C'est quelque chose d'assez proche de ce que nous dit la crèche. Si vous vous souvenez bien, dans la crèche, il y a évidemment, les personnages évangé­liques, Marie, Joseph, mais il y a aussi des personna­ges de la Provence, il y a le rémoulaïre, il y a le meu­nier, il y a Bastien et Bastienne, il y a même aussi monsieur le maire et monsieur le curé. Autrement dit, tous les personnages de la vie du village provençal se retrouvent à la crèche. C'est exactement la même idée que celle de la légende dont je parlais tout à l'heure, mais à l'inverse, c'est la même idée regardée dans un miroir. D'un côté à la crèche, toute la Provence est présente, d'un autre côté, en Provence, tous les per­sonnages de l'évangile sont présents. Au fond, ces deux traditions, celle de la crèche et celle de la venue de Marie-Madeleine, de Marthe, et des autres compa­gnons en Provence, veulent dire une chose très pro­fonde, c'est que nous sommes, par notre foi, contem­porains des personnages de l'évangile et il n'y a entre eux et nous aucune distance, la foi nous rend immé­diatement proches d'eux et les rend immédiatement présents à nous. C'est une grande vérité de notre foi que l'évangile nous est donné en direct. Certes, contremaître, historiquement, il y a eu des tas d'inter­médiaires, mais à travers ces intermédiaires c'est le message même, c'est l'événement même du Salut qui se rend présent à nous. Il faut aller plus loin et les textes que nous avons lu tout à l'heure nous y invitent, à travers cette relation si intime que nous affirmons, entre Marie-Madeleine, Lazare, Maximin, nous-mê­mes, cette relation si intime entre monsieur le maire, monsieur le curé, le rémoulaïre et la crèche de Jésus, cette relation est si intime, qu'il faut voir que c'est le Christ lui-même qui est le trait d'union. C'est le Christ lui-même qui à travers Marie-Madeleine et Lazare se rend présent à nous, c'est le Christ lui-même qui se rend présent à monsieur le curé et à monsieur le maire quand ils viennent à la crèche pour adorer la Nativité.

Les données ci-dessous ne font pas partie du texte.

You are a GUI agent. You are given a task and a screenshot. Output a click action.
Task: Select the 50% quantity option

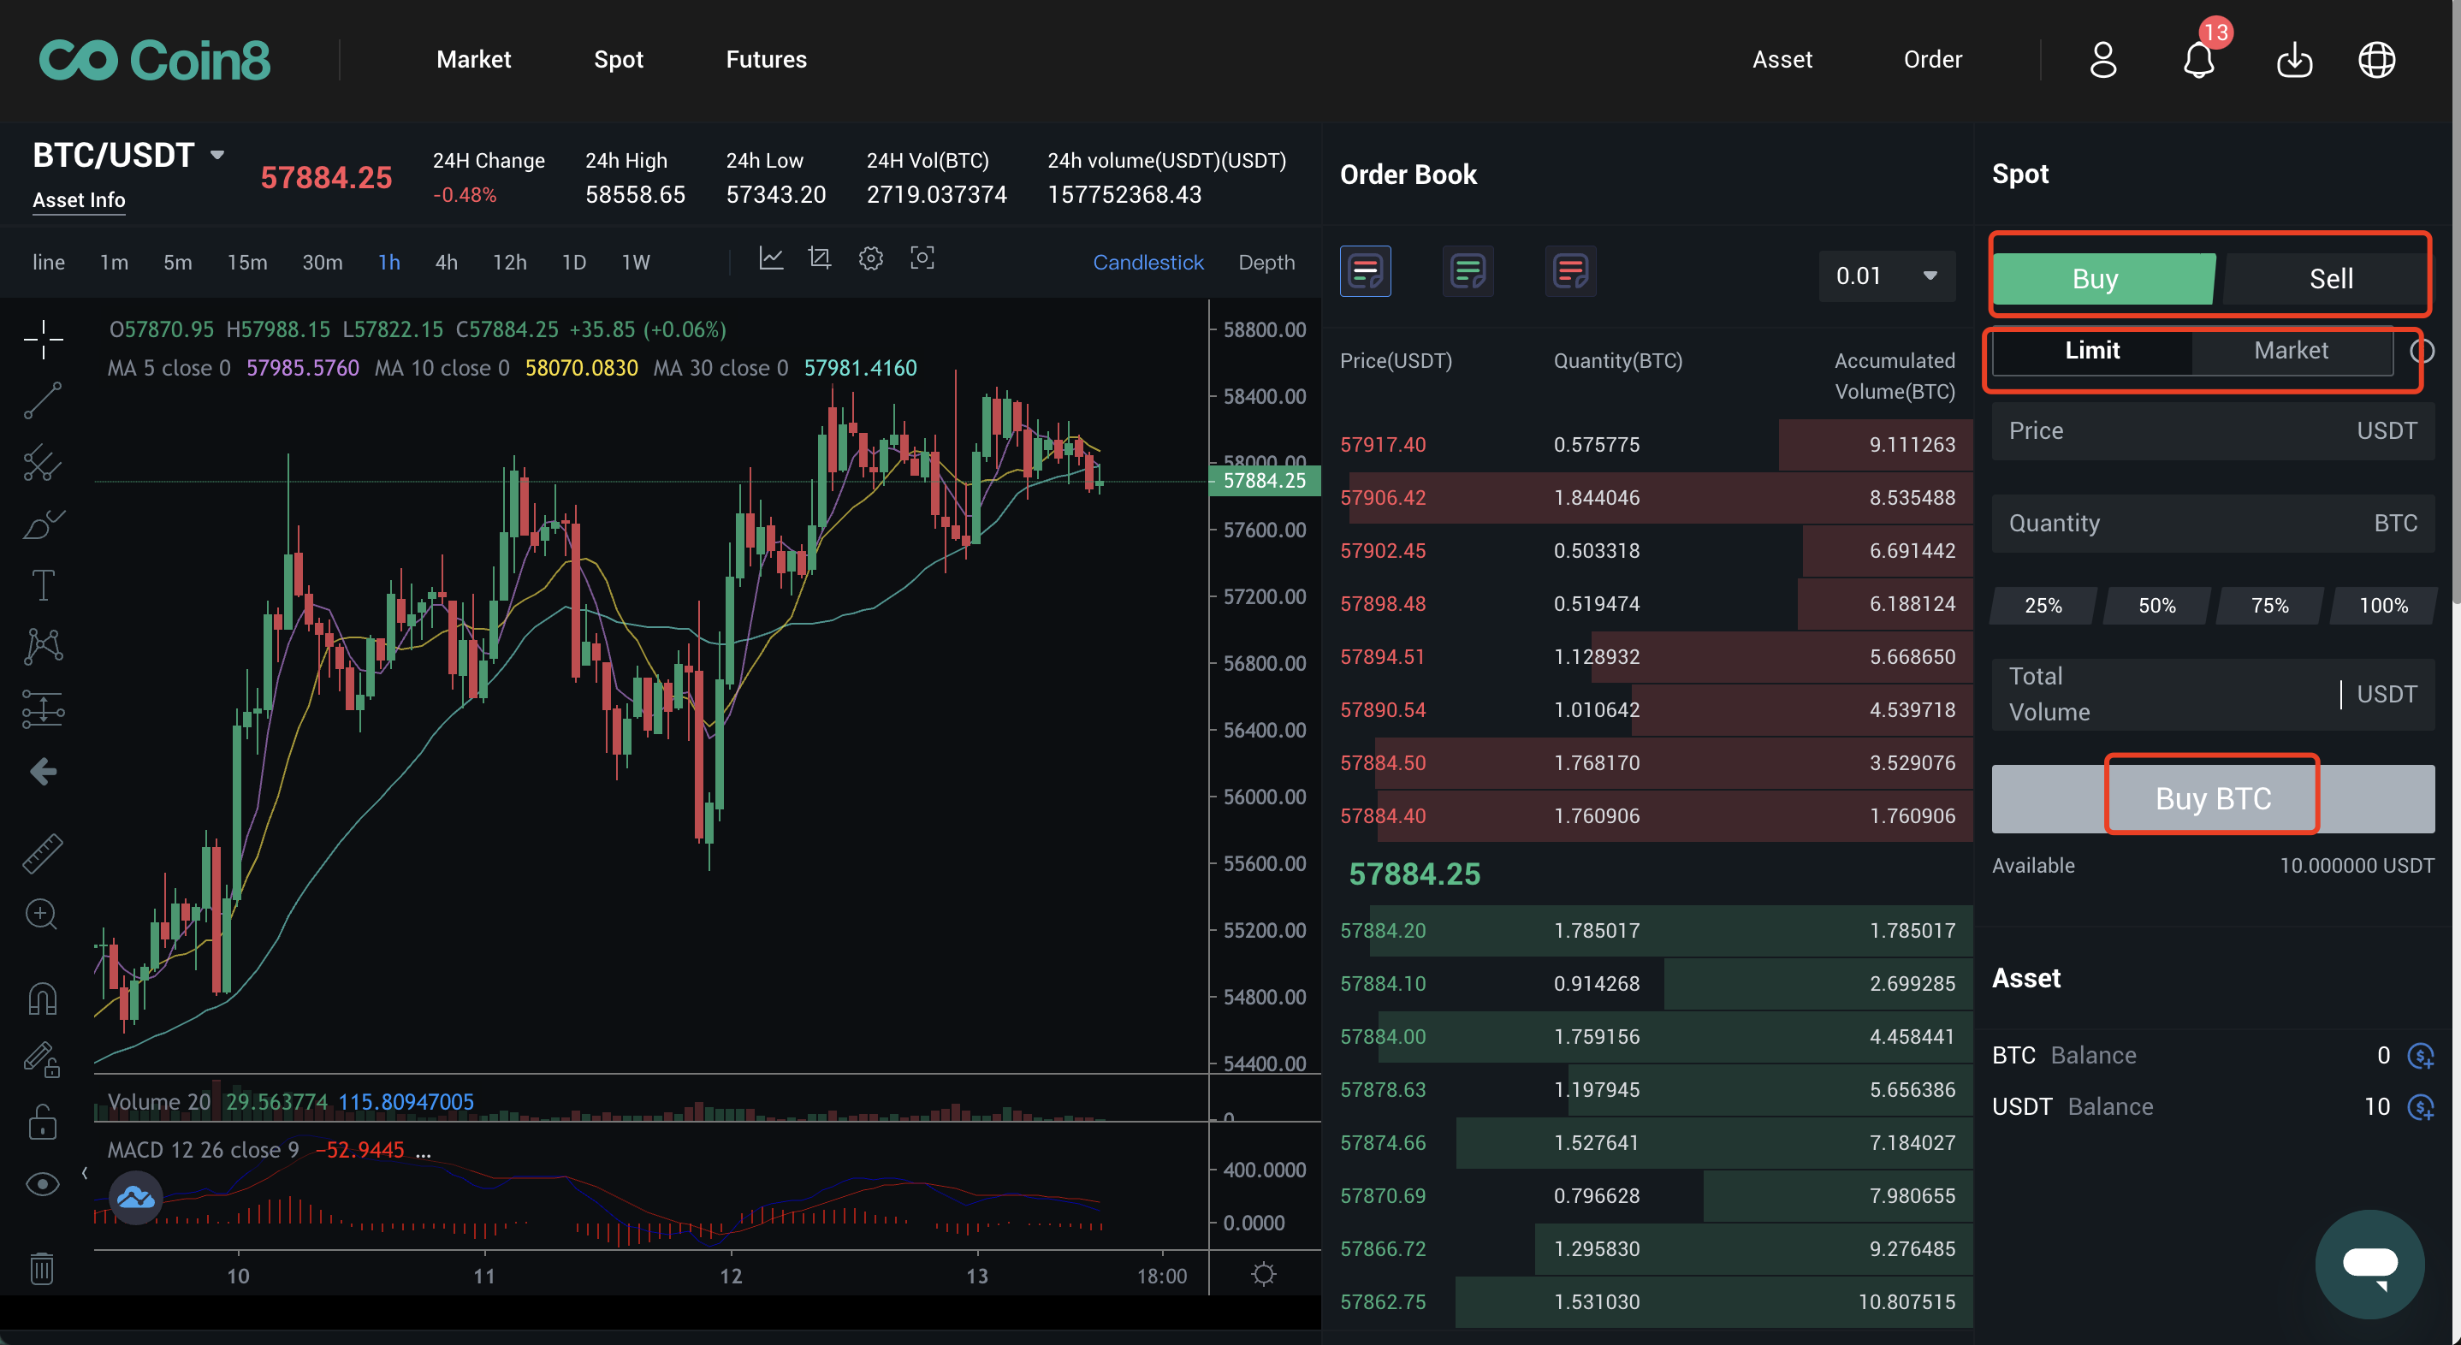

Je voudrais relire brièvement les quelques passages de la lecture que nous avons entendu tout à l'heure : "Souvenez-vous de vos chefs, nous dit l'épître aux Hébreux, de ceux qui nous ont fait entendre la Parole de Dieu". Et que se passe-t-il à travers ces chefs qui nous ont révélé la Parole de Dieu ? "Jésus-Christ est le même hier et aujourd'hui, Il le sera à ja­mais". C'est Jésus-Christ qui, hier, est né dans la crè­che, c'est Jésus-Christ qui, hier a prêché sur les routes de Palestine, c'est Jésus-Christ qui, aujourd'hui est ici, en Provence, parmi nous, dans nos paroisses, nos villes et nos villages. "Jésus-Christ le même, aujour­d'hui, hier, et pour l'éternité". Et Jésus-Christ est pré­sent dans ces pasteurs qui ont été donnés à l'Église d'Aix comme à toutes les Églises du monde. "En effet, continue l'épître aux Hébreux, Il est devenu par le sang d'une Alliance éternelle, le grand pasteur des brebis". C'est à cela que fait écho l'évangile que nous lisions : "Je suis moi-même, le bon pasteur". Il y a eu saint Maximin, il y a eu les évêques d'Aix, il y a au­jourd'hui notre évêque, il y a tous ceux qui sont char­gés du ministère pastoral auprès du peuple de Dieu, mais il y a un seul pasteur : "Je suis le vrai pasteur, je suis le bon pasteur. Je donne ma vie pour mes brebis, je connais mes brebis et mes brebis me connaissent". C'est cette immédiateté qu'établit la foi entre Jésus et nous, et par conséquent entre toute l'histoire de l'évangile et nous, et par conséquent entre tous les personnages de l'évangile et nous, ce sont nos frères, ce sont nos amis, ce sont nos proches, et quand nous fêtons saint Maximin, ou sainte Marie-Madeleine, ou saint Lazare, nous fêtons cette proximité, cette inti­mité entre nous et l'évangile, et d'abord entre le Christ et nous.